Commercial law firms are facing great challenges today. On the one hand, the competition for promising young lawyers is becoming increasingly tougher, while on the other hand, the demands on lawyers are changing. In addition, commercial law firms have to face new competition from consultants and so-called project lawyers. The competition is enormous, since the relaxation in the admission to legal advice means that various consulting firms, especially banks and insurance companies, are increasingly providing legal advice. Specialization is the future. This is also shown by new approaches in legal education. Today, the path to becoming a commercial lawyer does not start after the state examination. More and more universities are offering specialist knowledge in economics alongside legal training.
Three questions to Christoph H. Vaagt, consultant for commercial law firms at the Munich-based Law Firm Change Consultants
Keyword technology: Can you describe the consequences of technological change for the work of lawyers and commercial law firms?
There are currently investors in Silicon Valley who are investing more than 400 million USD in over 600 companies, all of whom are working on the question of how existing markets can be broken up in the field of law and legal advice through digitization and new business models. This is already successful in the “underserved market”, i.e. where simple legal advice and forms or contracts for simpler legal matters are needed. In Germany, for example, there is janolaw.de, which already offers this. Business lawyers will also be affected by this. Everything that can be standardised will be standardised. For example, statements about the patentability of an innovation, statements about the probability of success of a process. Processes will become cheaper, and more radically so, for example in the area of dispute resolution. The Dutch Ministry of Justice, for example, has made all divorces that have to be paid for by the state under the law for the poor extremely cheap by means of a compulsory electronic mediation procedure. The software and the procedure are also suitable for more complex, larger cases. This can already be seen, for example, in the offers of juripax.com. We can assume that business lawyers will shift their focus away from case handling and towards questions and procedures that are not yet standardized on the one hand, and on the other hand towards project management and process design.
Keyword “project lawyers”: Is this a format that will compete with traditional commercial law firms in the future? How far has the market in Germany already grown?
For project lawyers, digitization opens up a wide field, as they are better trained for this than traditional lawyers.

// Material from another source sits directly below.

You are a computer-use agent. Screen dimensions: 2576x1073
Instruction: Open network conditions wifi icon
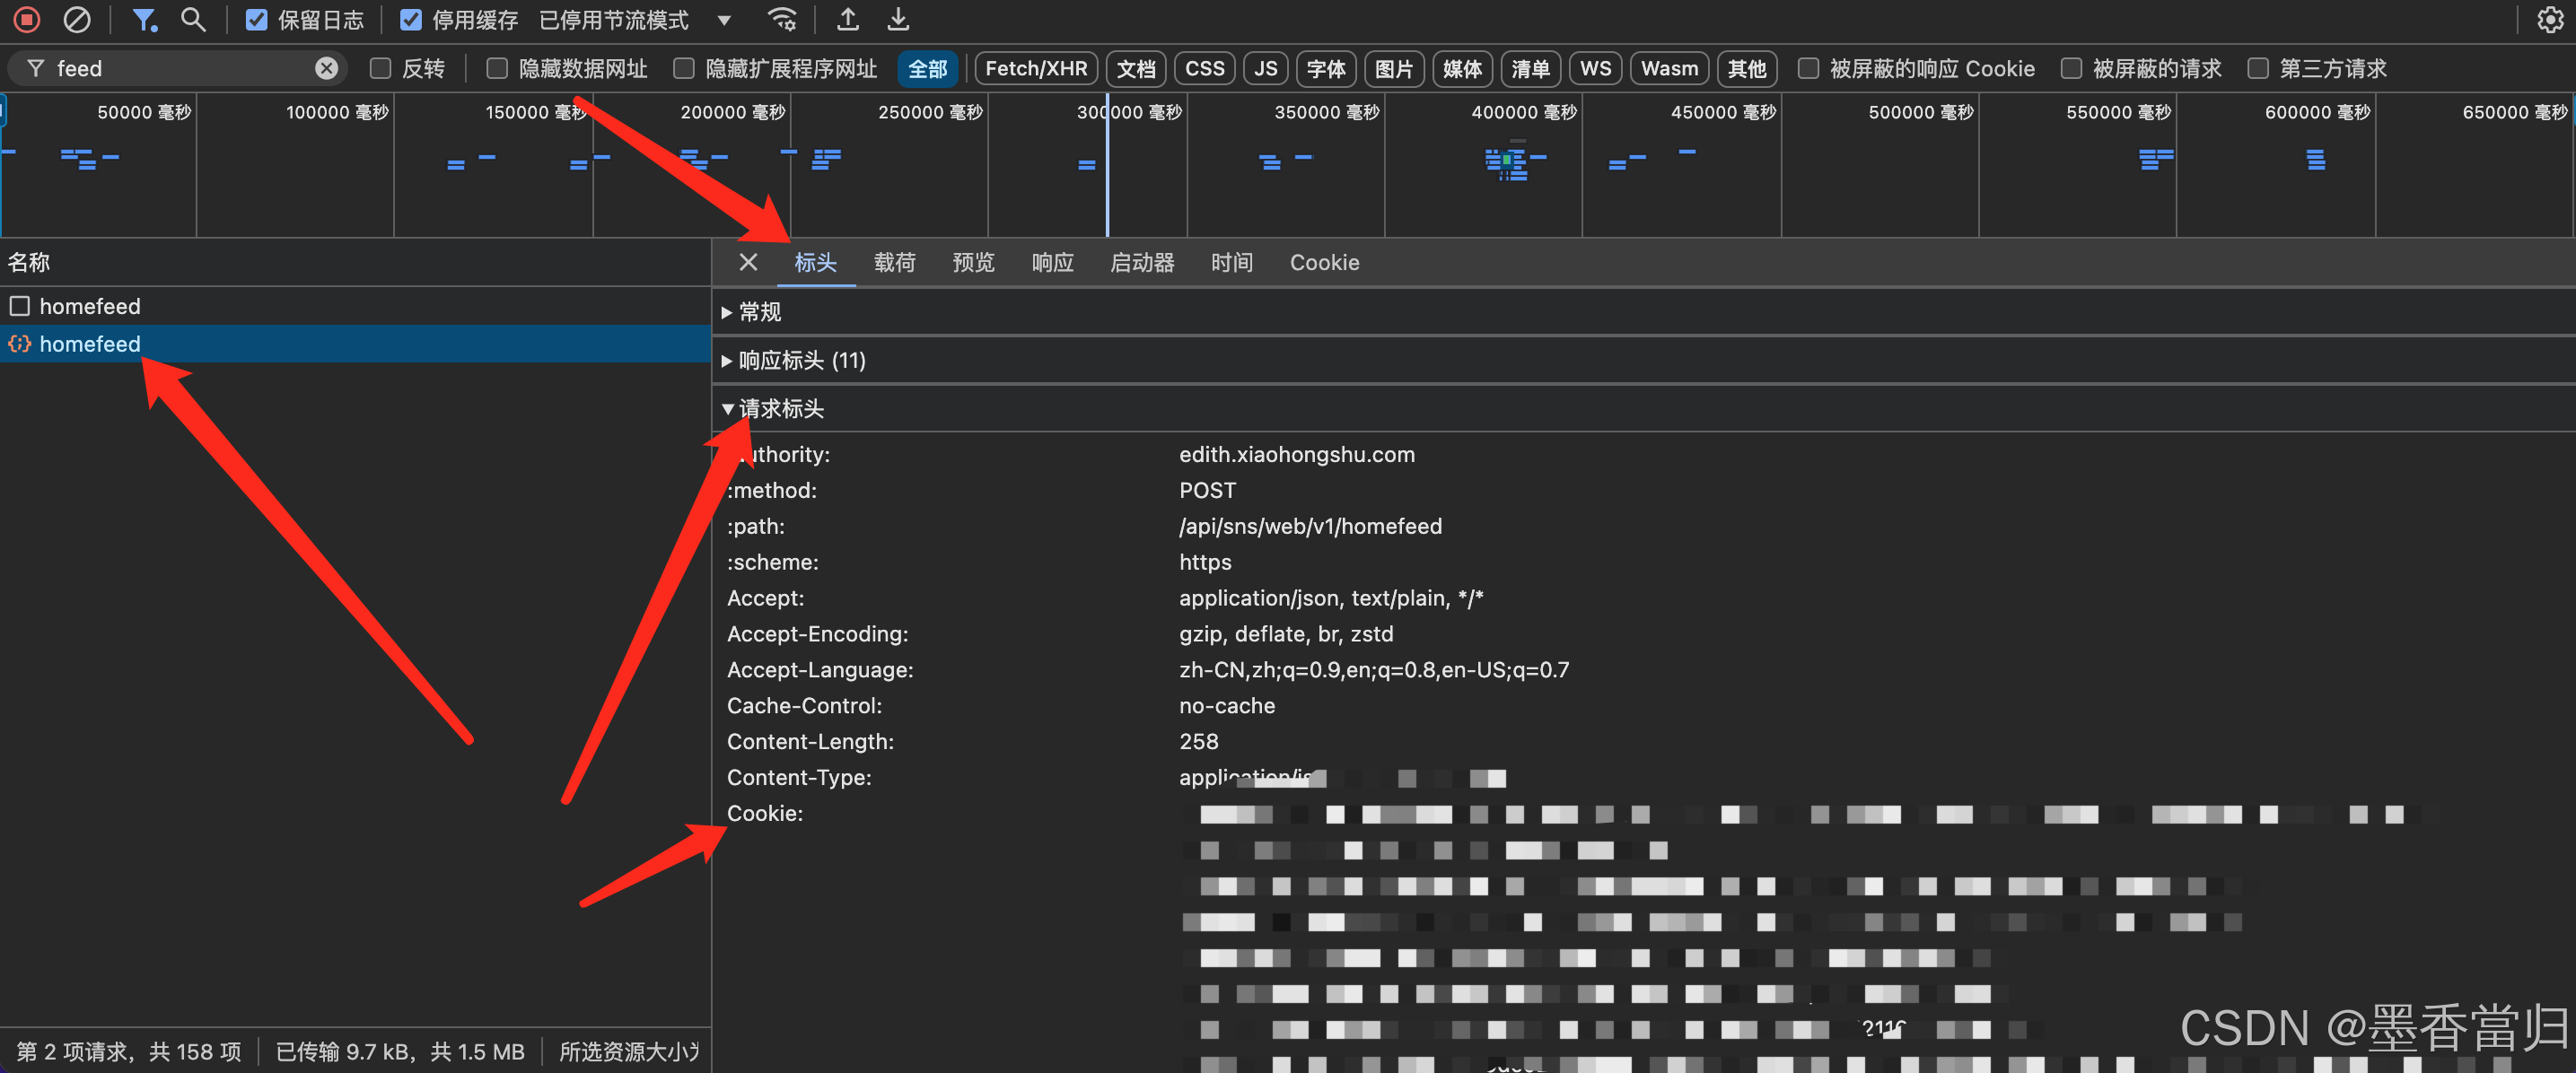(x=781, y=19)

At present, they are increasingly being used in companies and law firms for routine work or project management, because on the one hand they are cheaper workers, but on the other hand they are unable to move up into partnership (at least as things stand at present). They take over tasks that were previously performed by fully qualified lawyers and are therefore not competitors but substitutes. Here, too, the following applies: what can be produced more cheaply will be produced more cheaply. For this reason, commercial lawyers are probably at least temporarily the salvation of the partnership-based business model of law firms, in which fewer and fewer partners with more and more employees work on the mandates entrusted to them according to increasingly differentiated roles and tasks.
What is to be advised to prospective commercial lawyers regarding their education? What steps should they take?
Business lawyers should prepare themselves for the digital revolution. If I were young today, I would go to California and learn about the innovations there. The ability to use software that is used to handle legal issues better, easier, faster is the core competence of the business lawyer of the future. In addition, students today must be able to adapt as quickly as possible to the demands of the law firm or corporate world. Individual specializations such as finance and financing law, corporate law and tax law, but also niches such as shipping law, for example, increase the chances of a career and success. In addition, in a globalised economy, no lawyer can be active who does not speak very good English: therefore, it is also true for commercial lawyers that they have at least partly acquired their education in English-speaking countries.